Si la vejez es un camino de retorno a lo surrealista de la infancia, la muerte en otoño de Félix a una edad mediana donde seguro que si hubiese intuido que iba a dejar de estar lo que más le hubiese gustado es volver a estar, es, como su último libro y las hojas de los árboles en esta estación, amarilla. La parca nos visita por razones que a menudo no comprendemos. Félix se ha muerto de repente, viniendo a la capital para una fiesta, sin enfermedad ni silencio previo a la tormenta, sin parecer jamás, como los moribundos vocacionales, demasiado serio, como para no llenar de gravedad las cosas.

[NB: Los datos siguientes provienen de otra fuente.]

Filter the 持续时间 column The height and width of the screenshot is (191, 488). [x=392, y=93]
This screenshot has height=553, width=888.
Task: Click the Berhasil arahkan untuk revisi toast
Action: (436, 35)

Repaso Dibujos animados, su primer libro, y veo lo que siempre leí en su mirada, un acercamiento a la escritura para sublimar la melancolía de lo que no volverá, intentando, aunque las rocas de la vida le erosionen a uno con la persistencia obsesiva de la marea, cenar, aunque sea en la otra orilla, con el mantel y cubiertos impolutos. El orden cósmico es ajeno a los entresijos de nuestro sainete existencial. Pero ya voy a callarme, a ver si Félix se cabrea y me echa de clase por ponerme estupendo. Sólo espero que encuentre una buena librería abierta allí donde va.